Surveyors who were accused of negligently over-valuing the site of a crumbling Victorian mental asylum have fought off a multi-million-pound damages claim after the High Court ruled that they were not responsible for any loss the landowner suffered.
The 17-acre site had been bought for £310,000 in 2003 but its value was later hugely enhanced by a grant of outline planning consent. The landowner received offers from developers in excess of £10 million for the site but was required by the local authority to provide a £5 million bond in order to finance works on the listed asylum.
The landowner needed to raise finance for the latter purpose and the surveyors were instructed by a bank to value the site. They reported that it was worth £17 million with outline planning permission and that that figure would rise to £18.7 million on a grant of detailed planning consent.

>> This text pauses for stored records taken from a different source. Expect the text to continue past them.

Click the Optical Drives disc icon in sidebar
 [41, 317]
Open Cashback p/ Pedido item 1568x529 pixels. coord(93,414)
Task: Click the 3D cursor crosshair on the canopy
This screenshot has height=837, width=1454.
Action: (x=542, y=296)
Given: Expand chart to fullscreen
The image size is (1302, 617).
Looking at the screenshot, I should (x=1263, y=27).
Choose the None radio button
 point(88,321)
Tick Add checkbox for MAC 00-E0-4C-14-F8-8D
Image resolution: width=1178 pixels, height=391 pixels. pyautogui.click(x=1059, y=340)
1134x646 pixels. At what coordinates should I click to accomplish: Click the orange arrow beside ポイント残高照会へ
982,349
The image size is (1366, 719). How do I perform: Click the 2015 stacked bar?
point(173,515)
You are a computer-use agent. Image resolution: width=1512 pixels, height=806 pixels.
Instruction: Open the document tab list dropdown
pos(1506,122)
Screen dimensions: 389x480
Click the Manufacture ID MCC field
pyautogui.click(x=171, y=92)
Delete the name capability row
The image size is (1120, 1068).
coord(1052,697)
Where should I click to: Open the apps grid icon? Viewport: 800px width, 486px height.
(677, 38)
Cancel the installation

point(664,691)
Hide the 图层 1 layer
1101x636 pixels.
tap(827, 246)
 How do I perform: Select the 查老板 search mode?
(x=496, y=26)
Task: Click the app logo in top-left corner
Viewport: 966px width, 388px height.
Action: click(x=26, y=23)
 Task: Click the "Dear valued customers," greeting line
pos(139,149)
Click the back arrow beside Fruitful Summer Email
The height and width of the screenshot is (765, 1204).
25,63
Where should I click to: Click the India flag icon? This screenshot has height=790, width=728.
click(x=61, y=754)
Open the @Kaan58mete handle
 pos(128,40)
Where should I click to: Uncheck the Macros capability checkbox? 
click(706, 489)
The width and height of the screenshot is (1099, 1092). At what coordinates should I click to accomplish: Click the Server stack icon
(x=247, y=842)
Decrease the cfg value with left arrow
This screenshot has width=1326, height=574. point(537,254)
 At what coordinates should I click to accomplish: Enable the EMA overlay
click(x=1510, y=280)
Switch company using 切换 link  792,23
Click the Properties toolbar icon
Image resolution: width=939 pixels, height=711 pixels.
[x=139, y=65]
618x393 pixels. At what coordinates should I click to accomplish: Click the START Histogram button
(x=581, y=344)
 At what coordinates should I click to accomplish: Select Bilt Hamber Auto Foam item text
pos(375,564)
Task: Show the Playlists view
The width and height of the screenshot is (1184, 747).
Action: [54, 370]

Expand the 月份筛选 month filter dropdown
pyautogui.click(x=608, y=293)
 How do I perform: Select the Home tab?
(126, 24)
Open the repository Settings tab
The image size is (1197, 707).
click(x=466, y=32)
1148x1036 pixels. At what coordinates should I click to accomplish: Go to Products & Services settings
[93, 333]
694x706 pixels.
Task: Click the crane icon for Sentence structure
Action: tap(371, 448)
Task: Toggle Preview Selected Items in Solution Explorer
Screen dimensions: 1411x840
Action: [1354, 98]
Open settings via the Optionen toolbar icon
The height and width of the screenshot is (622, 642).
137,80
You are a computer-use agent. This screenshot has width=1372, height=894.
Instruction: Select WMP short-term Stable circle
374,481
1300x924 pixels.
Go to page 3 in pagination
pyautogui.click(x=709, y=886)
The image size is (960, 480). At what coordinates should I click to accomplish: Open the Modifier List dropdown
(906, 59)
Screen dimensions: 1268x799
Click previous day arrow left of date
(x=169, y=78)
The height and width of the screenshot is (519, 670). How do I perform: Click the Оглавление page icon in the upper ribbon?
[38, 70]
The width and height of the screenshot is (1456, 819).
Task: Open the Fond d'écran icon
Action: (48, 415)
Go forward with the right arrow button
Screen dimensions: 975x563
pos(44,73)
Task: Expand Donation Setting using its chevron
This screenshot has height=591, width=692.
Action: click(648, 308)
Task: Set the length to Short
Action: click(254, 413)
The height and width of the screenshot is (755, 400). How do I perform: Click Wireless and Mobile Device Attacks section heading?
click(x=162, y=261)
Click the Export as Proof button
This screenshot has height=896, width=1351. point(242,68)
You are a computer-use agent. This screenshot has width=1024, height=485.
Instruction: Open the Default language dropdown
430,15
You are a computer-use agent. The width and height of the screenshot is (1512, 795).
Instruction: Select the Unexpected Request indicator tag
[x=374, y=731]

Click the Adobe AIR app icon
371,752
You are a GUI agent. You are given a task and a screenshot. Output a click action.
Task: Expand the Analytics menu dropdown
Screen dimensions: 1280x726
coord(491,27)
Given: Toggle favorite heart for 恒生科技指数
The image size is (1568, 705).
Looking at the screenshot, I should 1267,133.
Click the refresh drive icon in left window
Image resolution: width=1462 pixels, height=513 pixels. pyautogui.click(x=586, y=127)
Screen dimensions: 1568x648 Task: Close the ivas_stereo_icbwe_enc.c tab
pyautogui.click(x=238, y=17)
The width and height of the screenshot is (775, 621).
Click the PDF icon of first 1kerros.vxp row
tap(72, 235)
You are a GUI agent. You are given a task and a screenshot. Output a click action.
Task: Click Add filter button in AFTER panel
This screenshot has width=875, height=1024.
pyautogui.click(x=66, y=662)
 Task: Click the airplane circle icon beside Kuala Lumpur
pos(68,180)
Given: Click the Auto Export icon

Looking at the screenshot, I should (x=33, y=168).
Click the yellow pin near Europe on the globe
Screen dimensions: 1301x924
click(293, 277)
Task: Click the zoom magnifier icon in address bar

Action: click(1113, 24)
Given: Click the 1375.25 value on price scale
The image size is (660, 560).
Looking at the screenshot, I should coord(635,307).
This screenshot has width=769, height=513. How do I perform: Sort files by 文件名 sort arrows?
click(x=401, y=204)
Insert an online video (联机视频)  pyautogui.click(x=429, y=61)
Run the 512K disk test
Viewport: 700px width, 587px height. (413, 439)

The landowner argued that it had relied on the surveyors’ report in marketing the site. Full planning permission was never in fact granted and it was submitted that, due to the alleged over-valuation, opportunities to sell the site at a reasonable price were lost. The asylum had continued to decay and the costs of reinstatement meant that the landowner was left with a site which it considered worthless.
Although the surveyors had been commissioned by the bank, the Court accepted that they owed the landowner a duty of care, both contractually and at common law. However, in dismissing the landowner’s claim, it found that that duty extended only to the provision of a report for secured lending purposes.
The Court rejected suggestions that the surveyors knew, or should have known, that the landowner would rely upon their report when marketing the site and were likely to reject offers which did not match their valuation. The surveyors therefore did not owe a duty of care to protect the landowner against the losses it claimed to have suffered.